Argtim Shabani, owner of the Eagle Inn Family Restaurant, said he’s excited about the prospect of the county moving its offices, even if some of the county’s workers would be relocating from the job center to the Pick ‘n Save, essentially a game of musical chairs for those workers. Yet, there would be plenty of new workers moving in from the social services offices now of the city’s far north side—and more foot traffic overall along that corridor.
The Eagle Inn is located east off Center Avenue, about the same distance from the job center and the former Pick ‘n Save.
Shabani said if he gained even a couple dozen new patrons a day from county social services operations migrating here, he would consider it a boon.

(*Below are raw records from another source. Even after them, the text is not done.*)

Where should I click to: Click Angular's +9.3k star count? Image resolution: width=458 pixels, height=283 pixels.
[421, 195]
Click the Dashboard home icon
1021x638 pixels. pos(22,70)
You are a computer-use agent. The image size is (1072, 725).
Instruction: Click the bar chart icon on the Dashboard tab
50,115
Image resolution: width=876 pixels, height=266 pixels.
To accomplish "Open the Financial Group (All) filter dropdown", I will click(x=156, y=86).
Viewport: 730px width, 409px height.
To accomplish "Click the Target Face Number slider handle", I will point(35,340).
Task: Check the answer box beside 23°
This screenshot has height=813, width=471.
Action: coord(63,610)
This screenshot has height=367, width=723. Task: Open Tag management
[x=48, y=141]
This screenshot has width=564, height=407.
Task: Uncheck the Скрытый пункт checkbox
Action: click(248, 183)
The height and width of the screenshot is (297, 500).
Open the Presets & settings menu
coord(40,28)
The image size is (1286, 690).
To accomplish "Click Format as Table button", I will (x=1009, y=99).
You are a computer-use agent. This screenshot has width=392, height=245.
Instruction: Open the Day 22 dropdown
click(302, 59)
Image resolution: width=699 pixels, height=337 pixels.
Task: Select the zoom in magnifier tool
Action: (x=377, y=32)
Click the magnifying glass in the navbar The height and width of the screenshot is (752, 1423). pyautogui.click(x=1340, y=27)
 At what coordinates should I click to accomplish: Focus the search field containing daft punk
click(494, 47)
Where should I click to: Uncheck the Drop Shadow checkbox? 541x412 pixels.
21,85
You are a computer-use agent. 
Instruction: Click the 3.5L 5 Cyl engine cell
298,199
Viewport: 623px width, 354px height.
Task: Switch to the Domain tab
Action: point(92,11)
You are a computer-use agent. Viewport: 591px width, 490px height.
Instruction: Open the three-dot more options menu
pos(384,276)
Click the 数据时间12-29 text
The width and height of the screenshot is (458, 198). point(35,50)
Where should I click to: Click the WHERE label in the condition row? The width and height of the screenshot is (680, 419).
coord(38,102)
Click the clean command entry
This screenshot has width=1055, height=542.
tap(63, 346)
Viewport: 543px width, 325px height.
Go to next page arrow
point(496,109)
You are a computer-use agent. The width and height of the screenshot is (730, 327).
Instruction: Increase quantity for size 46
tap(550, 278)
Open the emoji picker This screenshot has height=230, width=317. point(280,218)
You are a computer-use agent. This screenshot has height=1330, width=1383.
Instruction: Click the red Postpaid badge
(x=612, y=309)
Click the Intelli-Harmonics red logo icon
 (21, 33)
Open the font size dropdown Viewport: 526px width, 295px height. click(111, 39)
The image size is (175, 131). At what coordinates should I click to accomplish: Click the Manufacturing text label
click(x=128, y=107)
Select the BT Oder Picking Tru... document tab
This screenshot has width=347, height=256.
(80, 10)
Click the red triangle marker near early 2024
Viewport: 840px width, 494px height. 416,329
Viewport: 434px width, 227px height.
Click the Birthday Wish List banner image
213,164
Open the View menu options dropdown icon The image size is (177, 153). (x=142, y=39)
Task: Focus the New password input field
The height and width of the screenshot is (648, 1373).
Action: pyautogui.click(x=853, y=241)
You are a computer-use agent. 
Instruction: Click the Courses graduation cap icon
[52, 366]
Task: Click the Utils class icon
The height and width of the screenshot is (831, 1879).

“It’s more people. That’s the idea. The other thing is that if they’re people from all over town working there, then their friends, neighbors hear about the restaurant. It’s almost a new group of people, you don’t know how many.”
Shabani, who took over operations of the restaurant from his father four years ago, said he’s lived through the dropoff in customers in the wake of the nearby General Motors assembly plant closing. But more recently, the lack of Pick ‘n Save actually gave him a little boost in business.
“Everybody was complaining about, ‘Oh, my God, we have to go all the way to the other side of town for groceries, they said it’s more convenient to eat at a nearby restaurant more often,” Shabani said.
“I could see it myself, because I know all the regular customers. I started seeing them more often, you know. Twice a day, three times a day. I say, really? Like, come on, you know? But, Yeah. So many.”
A National supermarket analyst told The Gazette in an interview in 2017, when the Pick ‘n Save closed, that it’s becoming increasingly unheard of for grocery store chains in small or mid-size markets to develop or re-develop large-scale properties like the 130,000 Pick ‘n Save for use as supermarket.
Gale Price, the city of Janesville’s economic development manager, has said that there was little interest in re-use of the former Pick ‘n Save as a grocery store, even before it was sold and re-zoned for industrial use. He’s said that it’s likely a grocery store development on the south side would be much smaller in scale—probably 70,000 square feet or smaller.
Shabani, who is Macedonian, said he’s thought about opening a small grocery store on the south side. If he did, he’d focus on eastern European ingredients. He said that would fill a niche in the market for specialty food.
He said he’s got his hands full, though, with the Eagle Inn and another restaurant he recently opened in Crystal Lake, Illinois.
But Shabani said last year, he was scouting a few possible locations for a small grocery store.
“I never worked in a grocery store. I don’t know how it goes. I kind of need someone to work with me for that. I kind of I kind of would need someone that can start it for me, and I haven’t been able to find the right person,” he said.